As India’s monetary policy committee meets this week, it has a now-familiar dilemma to tackle. Inflation is high—above its mandate—but there’s little they can do about it. Economies, bruised and battered by the Covid pandemic, can’t withstand higher interest rates and so, ‘do nothing’ is the only real option.
But India is not alone in facing this dilemma, with a number of other emerging economies facing similar growth-inflation trade-offs. So far, central banks in these geographies have also looked through the price pressures building up, but some are slowly starting to shift their focus back to their inflation-control mandates.
Core inflation, which removes volatile food and energy items, has risen across emerging economies. It rose to 4.55% in May 2021 for emerging economies, excluding China, according to the IMF’s World Economic Outlook published last week. For the calendar year so far, core inflation in emerging economies rose 4.2% on average, compared with 3.26% for the same period last year.
Inflation isn’t a challenge only for India, said Priyanka Kishore, head of India and Southeast Asia at Oxford Economics. Emerging economies have come under inflation pressure globally due to higher commodity prices and supply shortages, she said. A few of these economies, in turn, have seen currency weakness which has forced some major emerging market central banks, such as Brazil and Russia, to tighten policies and defend their credibility.
While broadly inflation has picked up across emerging economies, trends vary across different groupings.
Across BRIC economies, inflation is running higher than target in the case of India, Brazil and Russia.
In Brazil, at its most recent meeting in June, the country’s monetary policy committee unanimously decided to increase the benchmark Selic rate by 0.75 percentage points to 4.25% per annum.
In July, the Bank of Russia’s board of directors decided to increase the key rate by 100 basis points, to 6.5% per annum. According to the Bank of Russia’s estimates, the Russian economy reached its pre-pandemic level in the second quarter of 2021, allowing for a reversal of policy stance.
The Reserve Bank of India, in contrast, has maintained the higher inflation is a “transitory hump”, as articulated by Governor Shaktikanta Das. This, despite the fact that retail inflation has been above the RBI’s target band of 4(+/-2)% for two consecutive months and above the 4% mid-point of its target for 21 months.
Not everyone agrees with that assessment.

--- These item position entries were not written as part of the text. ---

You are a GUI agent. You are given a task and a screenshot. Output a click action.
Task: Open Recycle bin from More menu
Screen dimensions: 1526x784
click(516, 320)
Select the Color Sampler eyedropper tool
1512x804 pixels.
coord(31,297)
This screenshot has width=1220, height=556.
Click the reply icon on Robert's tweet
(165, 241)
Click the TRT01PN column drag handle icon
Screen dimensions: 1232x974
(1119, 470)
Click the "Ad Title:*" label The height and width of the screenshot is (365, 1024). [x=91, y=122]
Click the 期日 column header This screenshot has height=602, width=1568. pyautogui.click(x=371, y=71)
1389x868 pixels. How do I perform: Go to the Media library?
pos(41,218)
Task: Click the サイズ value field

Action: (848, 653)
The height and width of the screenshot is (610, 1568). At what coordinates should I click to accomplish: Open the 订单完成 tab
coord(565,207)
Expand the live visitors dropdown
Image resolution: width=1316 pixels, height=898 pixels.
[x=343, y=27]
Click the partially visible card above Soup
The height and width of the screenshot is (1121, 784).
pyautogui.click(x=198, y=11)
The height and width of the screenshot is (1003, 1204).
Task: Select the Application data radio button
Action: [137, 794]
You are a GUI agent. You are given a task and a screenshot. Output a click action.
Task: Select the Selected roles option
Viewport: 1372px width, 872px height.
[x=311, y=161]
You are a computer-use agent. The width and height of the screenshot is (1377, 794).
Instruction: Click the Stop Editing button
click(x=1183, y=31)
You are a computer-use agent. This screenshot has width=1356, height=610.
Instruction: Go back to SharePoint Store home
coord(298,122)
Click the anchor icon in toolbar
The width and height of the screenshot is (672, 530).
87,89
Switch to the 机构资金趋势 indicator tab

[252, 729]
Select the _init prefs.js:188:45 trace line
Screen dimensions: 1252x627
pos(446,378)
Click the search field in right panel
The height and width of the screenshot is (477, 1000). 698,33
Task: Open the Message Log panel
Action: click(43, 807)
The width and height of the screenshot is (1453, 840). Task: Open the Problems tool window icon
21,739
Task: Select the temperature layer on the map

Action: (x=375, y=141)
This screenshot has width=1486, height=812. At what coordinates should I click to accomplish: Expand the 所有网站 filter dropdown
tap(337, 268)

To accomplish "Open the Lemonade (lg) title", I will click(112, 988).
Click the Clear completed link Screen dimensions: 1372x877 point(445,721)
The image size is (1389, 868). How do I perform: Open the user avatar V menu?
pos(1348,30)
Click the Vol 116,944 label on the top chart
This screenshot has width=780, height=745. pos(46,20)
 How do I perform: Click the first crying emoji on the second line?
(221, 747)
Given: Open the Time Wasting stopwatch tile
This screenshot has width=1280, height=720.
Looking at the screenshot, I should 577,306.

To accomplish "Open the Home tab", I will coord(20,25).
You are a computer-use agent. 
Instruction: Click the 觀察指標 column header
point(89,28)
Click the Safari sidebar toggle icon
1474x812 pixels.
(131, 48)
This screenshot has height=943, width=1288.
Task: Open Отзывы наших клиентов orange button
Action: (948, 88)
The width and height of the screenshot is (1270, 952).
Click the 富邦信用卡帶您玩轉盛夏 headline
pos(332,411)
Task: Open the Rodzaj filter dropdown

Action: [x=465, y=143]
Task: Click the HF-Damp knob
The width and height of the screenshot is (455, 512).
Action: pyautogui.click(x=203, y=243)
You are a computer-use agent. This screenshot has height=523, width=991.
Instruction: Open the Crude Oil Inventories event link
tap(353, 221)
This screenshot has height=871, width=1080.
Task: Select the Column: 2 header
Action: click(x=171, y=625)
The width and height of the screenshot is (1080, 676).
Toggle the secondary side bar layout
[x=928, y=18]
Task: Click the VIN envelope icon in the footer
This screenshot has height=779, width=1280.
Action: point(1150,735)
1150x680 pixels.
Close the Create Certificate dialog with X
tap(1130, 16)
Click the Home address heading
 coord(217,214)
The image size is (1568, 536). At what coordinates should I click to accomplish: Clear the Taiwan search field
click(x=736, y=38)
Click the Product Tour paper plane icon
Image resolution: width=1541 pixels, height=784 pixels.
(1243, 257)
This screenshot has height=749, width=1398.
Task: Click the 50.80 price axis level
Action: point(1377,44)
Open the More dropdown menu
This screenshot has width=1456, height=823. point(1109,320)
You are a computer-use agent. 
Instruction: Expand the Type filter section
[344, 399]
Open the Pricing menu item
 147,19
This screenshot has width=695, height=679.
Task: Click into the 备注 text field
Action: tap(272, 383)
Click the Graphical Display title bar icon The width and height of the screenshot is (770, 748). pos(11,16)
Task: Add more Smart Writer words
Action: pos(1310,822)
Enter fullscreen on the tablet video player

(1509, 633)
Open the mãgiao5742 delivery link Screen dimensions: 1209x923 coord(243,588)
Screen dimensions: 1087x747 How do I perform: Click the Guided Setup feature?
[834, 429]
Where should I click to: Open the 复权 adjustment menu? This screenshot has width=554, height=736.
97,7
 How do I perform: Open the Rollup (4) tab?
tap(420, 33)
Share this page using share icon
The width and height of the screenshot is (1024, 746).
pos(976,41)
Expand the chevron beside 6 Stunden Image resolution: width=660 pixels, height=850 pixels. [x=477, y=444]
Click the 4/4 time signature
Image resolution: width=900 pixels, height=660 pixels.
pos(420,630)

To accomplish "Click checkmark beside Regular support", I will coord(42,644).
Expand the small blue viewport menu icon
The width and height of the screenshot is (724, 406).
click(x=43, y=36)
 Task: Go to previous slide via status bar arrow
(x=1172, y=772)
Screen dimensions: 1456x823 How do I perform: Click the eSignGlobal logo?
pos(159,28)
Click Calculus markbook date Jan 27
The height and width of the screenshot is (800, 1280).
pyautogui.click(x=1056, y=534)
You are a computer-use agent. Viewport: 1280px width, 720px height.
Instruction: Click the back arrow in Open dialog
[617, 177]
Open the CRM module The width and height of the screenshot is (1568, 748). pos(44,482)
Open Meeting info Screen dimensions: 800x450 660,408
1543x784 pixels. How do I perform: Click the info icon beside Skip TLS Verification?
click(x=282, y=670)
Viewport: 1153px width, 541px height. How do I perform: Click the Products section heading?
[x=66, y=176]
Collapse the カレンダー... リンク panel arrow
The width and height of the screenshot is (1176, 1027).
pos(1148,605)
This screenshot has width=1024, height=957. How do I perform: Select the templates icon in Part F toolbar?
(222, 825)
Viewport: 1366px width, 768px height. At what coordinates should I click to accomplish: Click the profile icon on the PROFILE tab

Kishore is of the view that inflationary pressures in India are less transitory that what the central bank is assuming. Pranjul Bhandari, chief India economist at HSBC, agrees. For one reason or another, inflation has remained high, she said in a note.
Among Asian economies, India, along with the Philippines, have been outliers when it comes to inflation.
Indonesia, for instance, has not seen a pick-up in price pressures. Malaysia did see a rise in inflation over the past few months before a decline led by lower inflation in the transport and food categories. The lower transport inflation reflected the dissipating base effect, which is expected to further subside in the coming months.
“Most Asian policymakers have their hands full, as much of the region is still caught-up in the pandemic firefight, with onset of Covid variants nudging governments to extend curbs as vaccination lags targets,” said Radhika Rao, economist at DBS Bank. “Demand impulses are thereby weak, which coupled with price controls as part of the stimulus support measures in a few cases, have kept a lid on inflation prints,” she said.